▶ Work request
Copy out exactly the lines from the one containing "Kontak Kami (423, 165)" to the end of the records below, both included, and nothing else.

▶ Stored items
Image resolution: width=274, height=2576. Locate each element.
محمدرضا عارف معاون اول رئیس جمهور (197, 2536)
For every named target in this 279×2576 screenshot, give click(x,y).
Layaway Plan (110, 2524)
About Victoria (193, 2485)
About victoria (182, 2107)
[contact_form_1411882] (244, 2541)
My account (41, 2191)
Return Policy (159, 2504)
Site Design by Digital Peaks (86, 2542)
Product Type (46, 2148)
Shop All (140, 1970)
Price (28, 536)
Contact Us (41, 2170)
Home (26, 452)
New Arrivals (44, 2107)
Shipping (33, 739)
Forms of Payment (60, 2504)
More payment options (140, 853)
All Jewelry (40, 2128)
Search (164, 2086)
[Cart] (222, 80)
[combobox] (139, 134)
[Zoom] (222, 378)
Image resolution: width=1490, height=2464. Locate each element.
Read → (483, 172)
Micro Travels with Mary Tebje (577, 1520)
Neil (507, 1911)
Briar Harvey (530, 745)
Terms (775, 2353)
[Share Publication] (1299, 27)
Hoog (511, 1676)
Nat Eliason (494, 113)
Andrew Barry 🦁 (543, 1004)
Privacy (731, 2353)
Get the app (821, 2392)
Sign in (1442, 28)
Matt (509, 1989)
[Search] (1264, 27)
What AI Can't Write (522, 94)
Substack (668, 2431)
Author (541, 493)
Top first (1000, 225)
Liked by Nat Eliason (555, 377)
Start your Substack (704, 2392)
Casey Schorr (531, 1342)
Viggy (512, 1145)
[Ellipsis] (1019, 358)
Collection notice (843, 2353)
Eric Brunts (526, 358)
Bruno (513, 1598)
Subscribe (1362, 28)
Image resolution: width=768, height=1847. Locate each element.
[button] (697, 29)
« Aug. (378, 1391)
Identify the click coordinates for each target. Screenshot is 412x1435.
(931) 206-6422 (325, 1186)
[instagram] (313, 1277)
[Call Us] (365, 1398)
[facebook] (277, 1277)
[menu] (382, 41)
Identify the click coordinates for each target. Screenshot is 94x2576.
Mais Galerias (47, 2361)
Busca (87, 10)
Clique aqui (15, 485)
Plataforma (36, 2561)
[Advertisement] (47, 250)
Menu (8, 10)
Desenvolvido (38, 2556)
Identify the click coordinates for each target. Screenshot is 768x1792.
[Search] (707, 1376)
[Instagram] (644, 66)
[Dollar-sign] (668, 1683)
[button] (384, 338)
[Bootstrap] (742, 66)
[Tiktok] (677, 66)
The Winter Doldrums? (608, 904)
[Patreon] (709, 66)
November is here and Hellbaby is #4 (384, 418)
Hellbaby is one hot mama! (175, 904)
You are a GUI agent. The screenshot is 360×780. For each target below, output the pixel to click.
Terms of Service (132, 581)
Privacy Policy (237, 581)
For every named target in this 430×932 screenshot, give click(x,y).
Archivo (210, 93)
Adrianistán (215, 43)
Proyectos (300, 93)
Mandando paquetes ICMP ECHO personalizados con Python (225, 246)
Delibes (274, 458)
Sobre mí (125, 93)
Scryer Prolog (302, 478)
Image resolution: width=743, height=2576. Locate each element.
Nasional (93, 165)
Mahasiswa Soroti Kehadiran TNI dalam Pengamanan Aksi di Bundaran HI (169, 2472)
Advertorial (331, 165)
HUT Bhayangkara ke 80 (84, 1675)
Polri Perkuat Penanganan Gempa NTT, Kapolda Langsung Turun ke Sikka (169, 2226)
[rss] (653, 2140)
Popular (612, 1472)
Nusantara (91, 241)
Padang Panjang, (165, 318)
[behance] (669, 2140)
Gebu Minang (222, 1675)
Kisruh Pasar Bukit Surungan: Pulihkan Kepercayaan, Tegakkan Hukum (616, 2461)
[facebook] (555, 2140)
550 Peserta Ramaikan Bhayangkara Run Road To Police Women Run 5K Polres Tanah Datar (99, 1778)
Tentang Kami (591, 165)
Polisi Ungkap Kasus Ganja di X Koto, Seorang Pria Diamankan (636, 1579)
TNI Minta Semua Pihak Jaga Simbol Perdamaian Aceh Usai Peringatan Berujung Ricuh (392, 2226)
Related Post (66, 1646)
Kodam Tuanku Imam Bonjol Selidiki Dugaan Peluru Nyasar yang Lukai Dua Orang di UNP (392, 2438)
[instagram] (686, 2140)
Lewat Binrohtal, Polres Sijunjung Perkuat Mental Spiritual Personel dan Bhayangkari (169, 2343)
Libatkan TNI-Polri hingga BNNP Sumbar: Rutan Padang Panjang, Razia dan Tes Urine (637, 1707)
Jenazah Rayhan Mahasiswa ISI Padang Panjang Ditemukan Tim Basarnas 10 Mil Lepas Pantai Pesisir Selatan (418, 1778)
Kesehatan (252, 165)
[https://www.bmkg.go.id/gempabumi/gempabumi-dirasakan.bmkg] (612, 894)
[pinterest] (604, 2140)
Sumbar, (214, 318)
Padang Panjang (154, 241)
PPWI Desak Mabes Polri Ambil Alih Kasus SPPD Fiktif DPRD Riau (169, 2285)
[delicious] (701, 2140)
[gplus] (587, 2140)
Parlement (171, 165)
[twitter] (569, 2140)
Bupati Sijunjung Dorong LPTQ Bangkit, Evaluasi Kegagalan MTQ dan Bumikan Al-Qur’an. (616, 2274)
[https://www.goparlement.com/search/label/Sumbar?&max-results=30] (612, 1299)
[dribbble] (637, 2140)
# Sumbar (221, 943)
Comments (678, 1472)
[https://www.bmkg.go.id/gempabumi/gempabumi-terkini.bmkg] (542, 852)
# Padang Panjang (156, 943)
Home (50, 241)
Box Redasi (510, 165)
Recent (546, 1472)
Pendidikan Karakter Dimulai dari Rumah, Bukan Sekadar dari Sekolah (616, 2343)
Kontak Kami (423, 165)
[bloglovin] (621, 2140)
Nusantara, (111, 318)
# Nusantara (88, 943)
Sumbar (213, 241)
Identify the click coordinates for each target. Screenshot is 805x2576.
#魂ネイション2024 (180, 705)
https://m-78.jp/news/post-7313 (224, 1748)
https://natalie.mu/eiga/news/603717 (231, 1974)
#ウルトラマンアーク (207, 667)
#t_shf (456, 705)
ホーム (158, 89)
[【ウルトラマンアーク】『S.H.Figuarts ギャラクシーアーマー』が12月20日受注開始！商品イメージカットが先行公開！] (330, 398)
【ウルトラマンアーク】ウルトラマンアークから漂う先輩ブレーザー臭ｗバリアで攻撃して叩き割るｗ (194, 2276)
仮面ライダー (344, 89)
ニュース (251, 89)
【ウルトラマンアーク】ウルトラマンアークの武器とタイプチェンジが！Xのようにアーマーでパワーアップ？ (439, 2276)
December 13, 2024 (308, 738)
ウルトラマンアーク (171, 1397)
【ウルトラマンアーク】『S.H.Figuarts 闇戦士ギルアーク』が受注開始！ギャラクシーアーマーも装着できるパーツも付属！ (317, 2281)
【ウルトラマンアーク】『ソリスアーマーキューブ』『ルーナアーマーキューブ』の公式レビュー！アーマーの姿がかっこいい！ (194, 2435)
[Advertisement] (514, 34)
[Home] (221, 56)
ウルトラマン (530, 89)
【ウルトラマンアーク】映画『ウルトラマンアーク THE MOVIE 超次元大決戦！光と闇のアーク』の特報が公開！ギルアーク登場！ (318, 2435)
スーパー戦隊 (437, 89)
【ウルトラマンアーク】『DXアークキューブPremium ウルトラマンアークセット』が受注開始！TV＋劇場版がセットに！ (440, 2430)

▶ Answer area
Kontak Kami (423, 165)
[bloglovin] (621, 2140)
Nusantara, (111, 318)
# Nusantara (88, 943)
Sumbar (213, 241)
Identify the click coordinates for each target. Screenshot is 805x2576.
#魂ネイション2024 (180, 705)
https://m-78.jp/news/post-7313 (224, 1748)
https://natalie.mu/eiga/news/603717 (231, 1974)
#ウルトラマンアーク (207, 667)
#t_shf (456, 705)
ホーム (158, 89)
[【ウルトラマンアーク】『S.H.Figuarts ギャラクシーアーマー』が12月20日受注開始！商品イメージカットが先行公開！] (330, 398)
【ウルトラマンアーク】ウルトラマンアークから漂う先輩ブレーザー臭ｗバリアで攻撃して叩き割るｗ (194, 2276)
仮面ライダー (344, 89)
ニュース (251, 89)
【ウルトラマンアーク】ウルトラマンアークの武器とタイプチェンジが！Xのようにアーマーでパワーアップ？ (439, 2276)
December 13, 2024 (308, 738)
ウルトラマンアーク (171, 1397)
【ウルトラマンアーク】『S.H.Figuarts 闇戦士ギルアーク』が受注開始！ギャラクシーアーマーも装着できるパーツも付属！ (317, 2281)
【ウルトラマンアーク】『ソリスアーマーキューブ』『ルーナアーマーキューブ』の公式レビュー！アーマーの姿がかっこいい！ (194, 2435)
[Advertisement] (514, 34)
[Home] (221, 56)
ウルトラマン (530, 89)
【ウルトラマンアーク】映画『ウルトラマンアーク THE MOVIE 超次元大決戦！光と闇のアーク』の特報が公開！ギルアーク登場！ (318, 2435)
スーパー戦隊 (437, 89)
【ウルトラマンアーク】『DXアークキューブPremium ウルトラマンアークセット』が受注開始！TV＋劇場版がセットに！ (440, 2430)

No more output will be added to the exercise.